(Stored data entries)
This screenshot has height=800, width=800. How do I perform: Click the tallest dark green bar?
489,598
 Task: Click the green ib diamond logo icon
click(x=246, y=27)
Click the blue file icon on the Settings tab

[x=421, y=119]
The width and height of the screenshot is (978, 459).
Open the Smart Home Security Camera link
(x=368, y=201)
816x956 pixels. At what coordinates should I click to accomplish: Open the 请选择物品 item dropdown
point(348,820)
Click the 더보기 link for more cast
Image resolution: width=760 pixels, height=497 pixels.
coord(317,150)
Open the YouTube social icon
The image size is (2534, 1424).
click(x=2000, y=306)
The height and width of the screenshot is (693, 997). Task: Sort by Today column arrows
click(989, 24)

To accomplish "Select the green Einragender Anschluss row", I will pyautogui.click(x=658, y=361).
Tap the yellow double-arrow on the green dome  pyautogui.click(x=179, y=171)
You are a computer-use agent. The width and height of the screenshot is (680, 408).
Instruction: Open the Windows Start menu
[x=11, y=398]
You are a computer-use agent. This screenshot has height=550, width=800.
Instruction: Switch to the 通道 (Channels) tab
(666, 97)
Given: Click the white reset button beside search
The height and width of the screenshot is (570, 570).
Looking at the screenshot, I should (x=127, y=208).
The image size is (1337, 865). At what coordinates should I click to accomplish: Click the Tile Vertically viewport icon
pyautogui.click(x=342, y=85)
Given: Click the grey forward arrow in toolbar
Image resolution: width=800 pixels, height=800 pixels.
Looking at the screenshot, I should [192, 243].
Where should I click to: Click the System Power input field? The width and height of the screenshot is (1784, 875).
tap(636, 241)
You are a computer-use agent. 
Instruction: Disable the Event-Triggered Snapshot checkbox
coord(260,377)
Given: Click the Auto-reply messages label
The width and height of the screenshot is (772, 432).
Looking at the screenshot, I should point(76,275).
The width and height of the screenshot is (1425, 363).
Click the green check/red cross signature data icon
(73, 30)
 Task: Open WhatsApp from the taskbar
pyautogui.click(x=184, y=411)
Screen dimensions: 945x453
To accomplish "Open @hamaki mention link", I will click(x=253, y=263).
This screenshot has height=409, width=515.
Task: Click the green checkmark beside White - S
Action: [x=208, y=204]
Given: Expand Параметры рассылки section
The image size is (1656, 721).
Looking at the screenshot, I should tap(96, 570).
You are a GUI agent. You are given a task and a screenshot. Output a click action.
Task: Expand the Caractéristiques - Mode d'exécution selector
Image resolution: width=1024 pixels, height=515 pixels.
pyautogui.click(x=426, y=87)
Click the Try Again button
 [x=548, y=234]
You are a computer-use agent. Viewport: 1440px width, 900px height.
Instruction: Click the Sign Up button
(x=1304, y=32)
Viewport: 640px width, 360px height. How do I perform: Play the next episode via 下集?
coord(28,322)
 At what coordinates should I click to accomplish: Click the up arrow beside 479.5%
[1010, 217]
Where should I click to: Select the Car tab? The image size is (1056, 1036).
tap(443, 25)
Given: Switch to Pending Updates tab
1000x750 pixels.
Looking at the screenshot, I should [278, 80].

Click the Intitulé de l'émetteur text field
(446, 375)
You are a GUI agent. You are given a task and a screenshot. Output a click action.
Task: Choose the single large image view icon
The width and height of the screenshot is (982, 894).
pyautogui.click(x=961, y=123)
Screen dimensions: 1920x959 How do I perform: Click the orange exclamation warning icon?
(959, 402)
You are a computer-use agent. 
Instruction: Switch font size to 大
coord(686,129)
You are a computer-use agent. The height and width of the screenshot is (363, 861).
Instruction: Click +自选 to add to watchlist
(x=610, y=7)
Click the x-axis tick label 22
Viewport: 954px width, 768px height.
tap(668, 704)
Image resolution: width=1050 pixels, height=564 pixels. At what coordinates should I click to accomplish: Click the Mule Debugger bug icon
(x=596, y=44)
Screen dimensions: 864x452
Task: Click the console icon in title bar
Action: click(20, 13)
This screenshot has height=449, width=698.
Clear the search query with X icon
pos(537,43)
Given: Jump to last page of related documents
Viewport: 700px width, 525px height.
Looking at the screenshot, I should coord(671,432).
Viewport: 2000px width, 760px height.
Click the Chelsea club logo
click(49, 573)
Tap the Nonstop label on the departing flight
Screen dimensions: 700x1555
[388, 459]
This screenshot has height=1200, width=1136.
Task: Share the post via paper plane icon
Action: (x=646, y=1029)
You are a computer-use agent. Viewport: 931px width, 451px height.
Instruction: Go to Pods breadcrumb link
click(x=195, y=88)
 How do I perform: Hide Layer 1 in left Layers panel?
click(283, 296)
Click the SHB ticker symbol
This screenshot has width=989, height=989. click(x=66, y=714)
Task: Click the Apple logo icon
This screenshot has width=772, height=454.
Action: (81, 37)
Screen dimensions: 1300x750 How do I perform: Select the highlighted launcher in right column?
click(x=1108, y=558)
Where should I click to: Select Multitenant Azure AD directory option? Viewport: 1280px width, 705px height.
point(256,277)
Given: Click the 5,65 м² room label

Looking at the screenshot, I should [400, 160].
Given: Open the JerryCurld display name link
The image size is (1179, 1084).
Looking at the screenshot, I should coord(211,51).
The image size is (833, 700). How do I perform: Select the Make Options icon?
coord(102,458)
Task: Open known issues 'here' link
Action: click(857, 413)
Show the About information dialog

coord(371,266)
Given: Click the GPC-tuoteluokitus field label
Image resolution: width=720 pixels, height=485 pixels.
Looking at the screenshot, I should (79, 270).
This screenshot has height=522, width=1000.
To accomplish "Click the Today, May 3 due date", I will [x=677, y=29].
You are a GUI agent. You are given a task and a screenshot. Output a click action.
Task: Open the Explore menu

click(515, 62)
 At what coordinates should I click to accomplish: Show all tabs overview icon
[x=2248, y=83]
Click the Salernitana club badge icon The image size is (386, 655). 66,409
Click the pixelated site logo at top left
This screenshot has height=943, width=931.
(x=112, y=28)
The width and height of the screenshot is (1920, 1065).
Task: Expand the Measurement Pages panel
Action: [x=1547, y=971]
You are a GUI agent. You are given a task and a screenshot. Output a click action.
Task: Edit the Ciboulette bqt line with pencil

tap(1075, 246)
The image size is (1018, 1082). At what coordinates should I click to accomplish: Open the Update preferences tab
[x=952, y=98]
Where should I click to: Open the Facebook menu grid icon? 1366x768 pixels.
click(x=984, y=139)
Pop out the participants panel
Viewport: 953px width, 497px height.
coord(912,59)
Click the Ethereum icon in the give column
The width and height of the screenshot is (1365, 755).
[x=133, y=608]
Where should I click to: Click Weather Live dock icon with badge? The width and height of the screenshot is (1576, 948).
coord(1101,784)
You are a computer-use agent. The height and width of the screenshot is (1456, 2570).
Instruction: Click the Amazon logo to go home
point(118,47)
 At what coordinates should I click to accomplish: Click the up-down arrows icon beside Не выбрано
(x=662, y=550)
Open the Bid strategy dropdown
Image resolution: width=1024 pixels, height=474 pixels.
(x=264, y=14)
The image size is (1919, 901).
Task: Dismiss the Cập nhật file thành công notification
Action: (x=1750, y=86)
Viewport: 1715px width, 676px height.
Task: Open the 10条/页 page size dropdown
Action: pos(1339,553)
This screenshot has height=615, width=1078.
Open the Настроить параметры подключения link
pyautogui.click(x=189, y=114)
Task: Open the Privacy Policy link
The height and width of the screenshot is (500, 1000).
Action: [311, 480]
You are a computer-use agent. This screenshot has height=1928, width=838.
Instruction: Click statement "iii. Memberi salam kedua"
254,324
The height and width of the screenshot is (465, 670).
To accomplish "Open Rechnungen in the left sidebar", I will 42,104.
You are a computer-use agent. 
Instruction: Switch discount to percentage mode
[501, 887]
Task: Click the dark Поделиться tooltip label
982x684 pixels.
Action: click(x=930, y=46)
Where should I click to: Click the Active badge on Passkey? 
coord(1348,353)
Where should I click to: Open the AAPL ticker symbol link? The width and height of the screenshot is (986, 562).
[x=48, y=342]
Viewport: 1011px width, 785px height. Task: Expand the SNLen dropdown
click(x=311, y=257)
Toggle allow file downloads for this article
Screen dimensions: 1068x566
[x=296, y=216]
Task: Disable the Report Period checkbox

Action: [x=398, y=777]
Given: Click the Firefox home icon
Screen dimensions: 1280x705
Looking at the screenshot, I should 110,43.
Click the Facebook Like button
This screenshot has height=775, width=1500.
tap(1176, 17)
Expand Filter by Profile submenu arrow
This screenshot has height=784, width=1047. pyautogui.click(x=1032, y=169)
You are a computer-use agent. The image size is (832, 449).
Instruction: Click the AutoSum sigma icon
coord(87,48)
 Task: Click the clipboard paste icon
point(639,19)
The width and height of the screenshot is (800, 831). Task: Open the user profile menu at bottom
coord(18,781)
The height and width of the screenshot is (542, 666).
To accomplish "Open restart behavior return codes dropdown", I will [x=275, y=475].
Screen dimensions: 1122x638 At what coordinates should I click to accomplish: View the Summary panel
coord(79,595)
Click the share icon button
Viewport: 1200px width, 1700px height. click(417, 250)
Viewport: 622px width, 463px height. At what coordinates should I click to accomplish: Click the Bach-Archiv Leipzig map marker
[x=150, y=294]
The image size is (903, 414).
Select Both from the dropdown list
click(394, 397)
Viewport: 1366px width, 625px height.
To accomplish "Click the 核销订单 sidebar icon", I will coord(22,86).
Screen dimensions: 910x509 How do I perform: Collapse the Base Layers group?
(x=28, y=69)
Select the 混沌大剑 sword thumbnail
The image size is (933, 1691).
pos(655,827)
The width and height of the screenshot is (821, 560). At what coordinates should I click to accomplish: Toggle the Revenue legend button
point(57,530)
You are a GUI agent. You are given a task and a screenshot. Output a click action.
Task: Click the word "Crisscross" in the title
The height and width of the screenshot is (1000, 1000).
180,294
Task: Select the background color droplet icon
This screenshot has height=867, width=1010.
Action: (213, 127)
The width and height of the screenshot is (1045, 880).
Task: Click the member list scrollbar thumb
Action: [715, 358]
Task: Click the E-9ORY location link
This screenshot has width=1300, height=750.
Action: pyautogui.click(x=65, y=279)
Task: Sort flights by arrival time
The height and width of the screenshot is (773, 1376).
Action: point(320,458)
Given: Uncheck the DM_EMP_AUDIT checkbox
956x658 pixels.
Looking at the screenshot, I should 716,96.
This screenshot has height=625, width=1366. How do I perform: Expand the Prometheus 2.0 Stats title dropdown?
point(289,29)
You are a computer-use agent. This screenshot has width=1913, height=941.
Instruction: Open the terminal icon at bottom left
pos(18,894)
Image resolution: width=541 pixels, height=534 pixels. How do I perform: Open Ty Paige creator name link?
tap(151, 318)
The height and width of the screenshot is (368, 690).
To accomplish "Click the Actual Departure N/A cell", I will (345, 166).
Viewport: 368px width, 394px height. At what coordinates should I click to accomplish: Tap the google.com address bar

§ **Exercise**:
Every line of the entries above that holds "sidebar" should be copied out.

§ **Exercise response**:
To accomplish "Open Rechnungen in the left sidebar", I will 42,104.
To accomplish "Click the 核销订单 sidebar icon", I will coord(22,86).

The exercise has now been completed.